Copy out everything from the line containing "Where should I click to: Click the purple" down to the line containing "Looking at the", swapping "purple" for "orange" and leaving all else as is.

--- start of Given data ---

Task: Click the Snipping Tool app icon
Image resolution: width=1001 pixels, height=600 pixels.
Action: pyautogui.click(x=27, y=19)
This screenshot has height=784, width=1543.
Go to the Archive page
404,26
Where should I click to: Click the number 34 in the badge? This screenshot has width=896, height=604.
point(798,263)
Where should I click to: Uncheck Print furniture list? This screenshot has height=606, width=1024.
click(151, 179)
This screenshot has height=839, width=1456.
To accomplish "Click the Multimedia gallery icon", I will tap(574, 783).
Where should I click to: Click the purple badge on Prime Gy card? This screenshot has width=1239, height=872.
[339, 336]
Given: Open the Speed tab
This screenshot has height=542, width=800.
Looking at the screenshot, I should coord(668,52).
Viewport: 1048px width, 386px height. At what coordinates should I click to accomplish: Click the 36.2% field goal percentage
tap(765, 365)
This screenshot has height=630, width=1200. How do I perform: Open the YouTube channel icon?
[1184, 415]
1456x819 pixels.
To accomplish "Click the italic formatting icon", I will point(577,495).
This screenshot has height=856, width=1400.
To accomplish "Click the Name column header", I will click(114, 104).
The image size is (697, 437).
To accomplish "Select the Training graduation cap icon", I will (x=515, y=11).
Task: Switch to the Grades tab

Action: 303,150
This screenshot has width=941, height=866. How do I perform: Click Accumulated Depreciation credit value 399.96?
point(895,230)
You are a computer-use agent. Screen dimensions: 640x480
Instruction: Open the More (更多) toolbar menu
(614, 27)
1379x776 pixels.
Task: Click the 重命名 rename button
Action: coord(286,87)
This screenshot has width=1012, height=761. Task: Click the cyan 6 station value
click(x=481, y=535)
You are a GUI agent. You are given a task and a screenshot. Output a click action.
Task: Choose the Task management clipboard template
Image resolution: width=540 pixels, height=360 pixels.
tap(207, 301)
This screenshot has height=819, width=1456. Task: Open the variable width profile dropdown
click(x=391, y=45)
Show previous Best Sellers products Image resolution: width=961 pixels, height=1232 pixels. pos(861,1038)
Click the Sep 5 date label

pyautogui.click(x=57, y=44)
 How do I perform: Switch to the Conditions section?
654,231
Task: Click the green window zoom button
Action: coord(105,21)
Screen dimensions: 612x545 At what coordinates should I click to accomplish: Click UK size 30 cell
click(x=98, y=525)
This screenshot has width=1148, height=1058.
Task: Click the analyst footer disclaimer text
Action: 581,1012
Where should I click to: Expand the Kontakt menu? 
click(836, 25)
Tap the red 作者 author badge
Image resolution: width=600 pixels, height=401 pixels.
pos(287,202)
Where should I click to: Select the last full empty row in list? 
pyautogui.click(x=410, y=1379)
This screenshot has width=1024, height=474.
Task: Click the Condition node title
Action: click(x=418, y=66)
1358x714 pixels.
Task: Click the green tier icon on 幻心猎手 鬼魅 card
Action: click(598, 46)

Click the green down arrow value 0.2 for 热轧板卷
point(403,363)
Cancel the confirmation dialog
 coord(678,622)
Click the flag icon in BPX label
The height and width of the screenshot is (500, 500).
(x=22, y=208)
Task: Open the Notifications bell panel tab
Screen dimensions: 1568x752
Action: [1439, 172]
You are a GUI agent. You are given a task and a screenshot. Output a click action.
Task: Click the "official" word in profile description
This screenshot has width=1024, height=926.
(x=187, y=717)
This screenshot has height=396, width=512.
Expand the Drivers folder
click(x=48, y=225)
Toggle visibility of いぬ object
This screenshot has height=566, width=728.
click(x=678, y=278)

--- end of Given data ---

Result of this task:
Where should I click to: Click the orange badge on Prime Gy card? This screenshot has width=1239, height=872.
[339, 336]
Given: Open the Speed tab
This screenshot has height=542, width=800.
Looking at the screenshot, I should coord(668,52).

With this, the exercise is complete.